Вот что пишет Ранк: «...всякое удовольствие своей конечной целью имеет восстановление первичного внутриутробного удовольствия (выделено О. Ранком). <…> Идентификация смерти с возвращением в тело матери также объясняет, почему не следует нарушать покой усопших и почему такое нарушение считается величайшим наказанием. Это доказывает вторичность фантазии перерождения, у которой нет иного смысла, кроме восстановления изначального состояния и желания в нем оставаться <…> наказание смертью, которое в библейской истории повторяет изгнание из Рая, оказывается прямым исполнением желания бессознательного, это полностью соответствует инфантильному представлению об умирании как возвращении в то место, откуда мы пришли…» (О. Ранк. Травма рождения. М., 2004. С. 60–213).) В отличие от идеи Отто Ранка о травме рождения и стремлении обратно в материнскую утробу, я рассматриваю стремление «вернуться назад» как бегство от языка, как реакцию на медленную, скрытую, специфически человеческую «лингвистическую травму», а не на быструю, очевидную, общую высшим животным и человеку травму родовую.

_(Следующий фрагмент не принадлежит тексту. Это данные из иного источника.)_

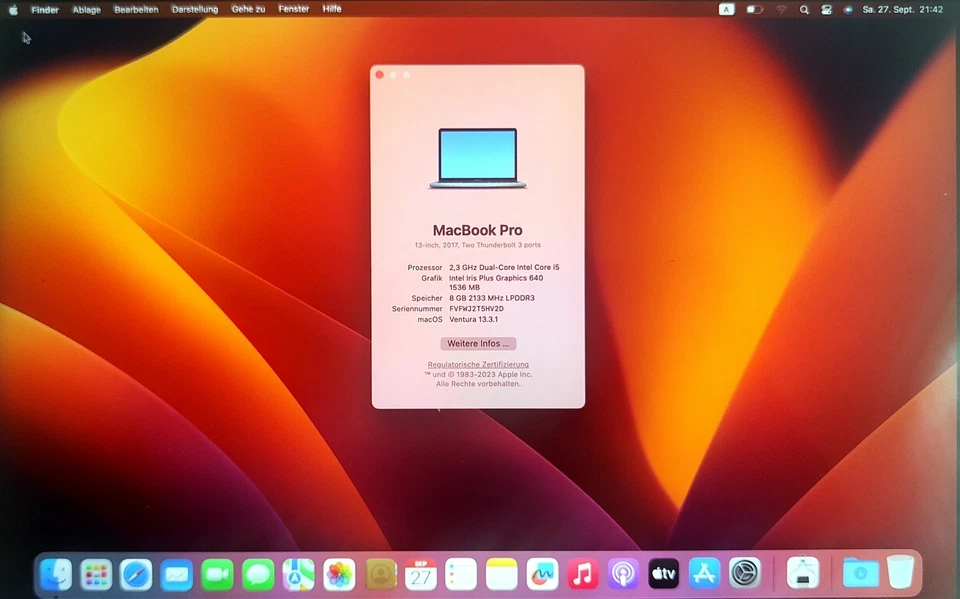Open the App Store from the Dock
The width and height of the screenshot is (960, 599).
pos(703,573)
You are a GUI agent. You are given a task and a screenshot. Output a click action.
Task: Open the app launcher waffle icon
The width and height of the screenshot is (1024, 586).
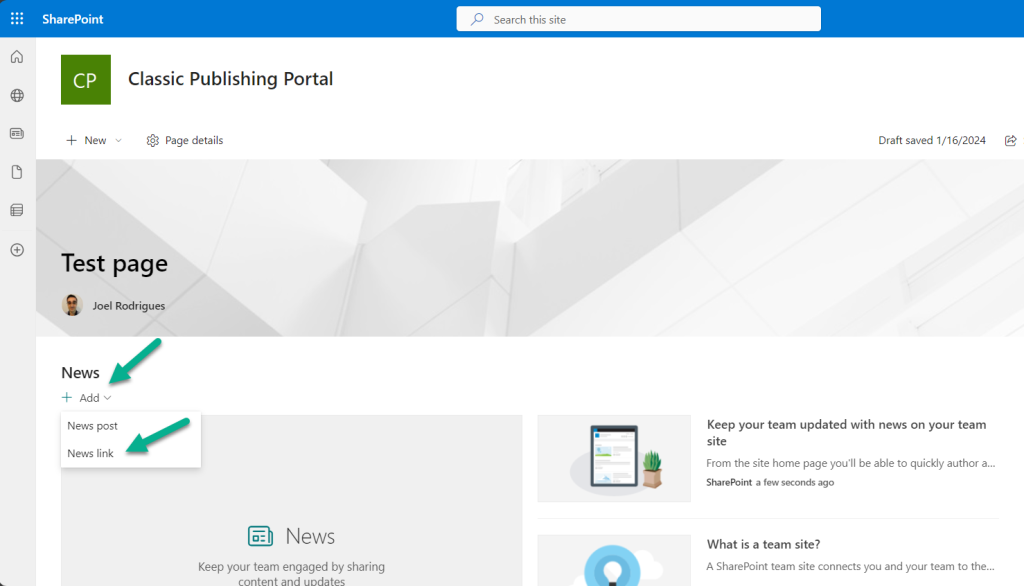pos(16,18)
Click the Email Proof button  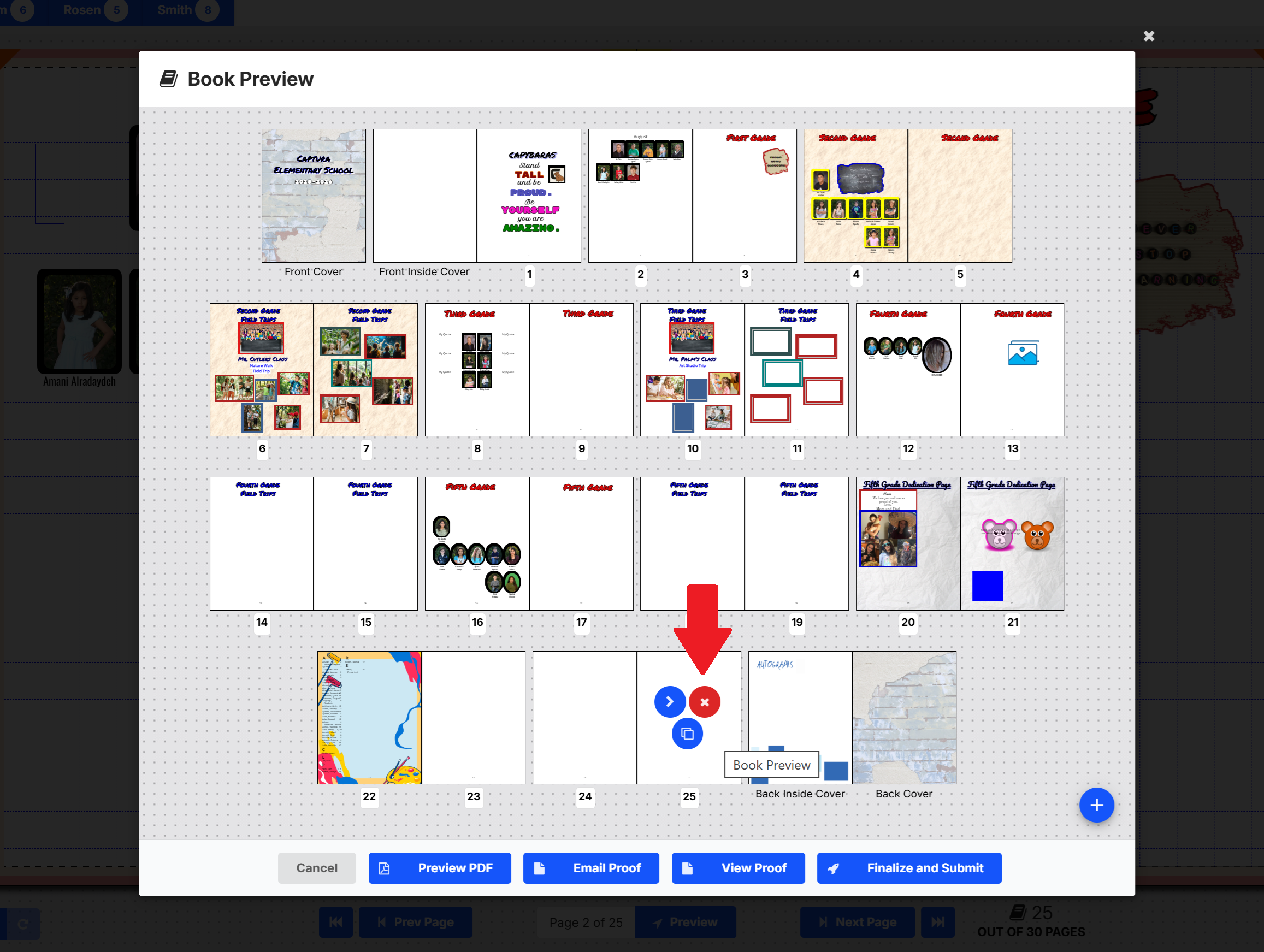click(591, 868)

     И вновь автор «ЛК» говорит о бегстве от языка, но, повторюсь, не от языка мы бежим, а от страха смерти. Каким же образом сам автор «ЛК» предлагает «лечить» «фундаментальный разрыв» с природой, «фундаментальную ностальгию» и прочие несчастные последствия «лингвистической травмы» или даже «катастрофы»?

     Прежде всего, не могу согласиться, что:

«стереотипная недооценка человечеством своей базовой катастрофичности приводит его к бессознательному самоубийственному поведению. Только полный, а не частичный диагноз может привести к эффективной «терапии».

В другом месте автор повторяет эту мысль (в книге вообще много повторов): «только зная структуру катастрофы, можно пытаться преодолеть ее последствия».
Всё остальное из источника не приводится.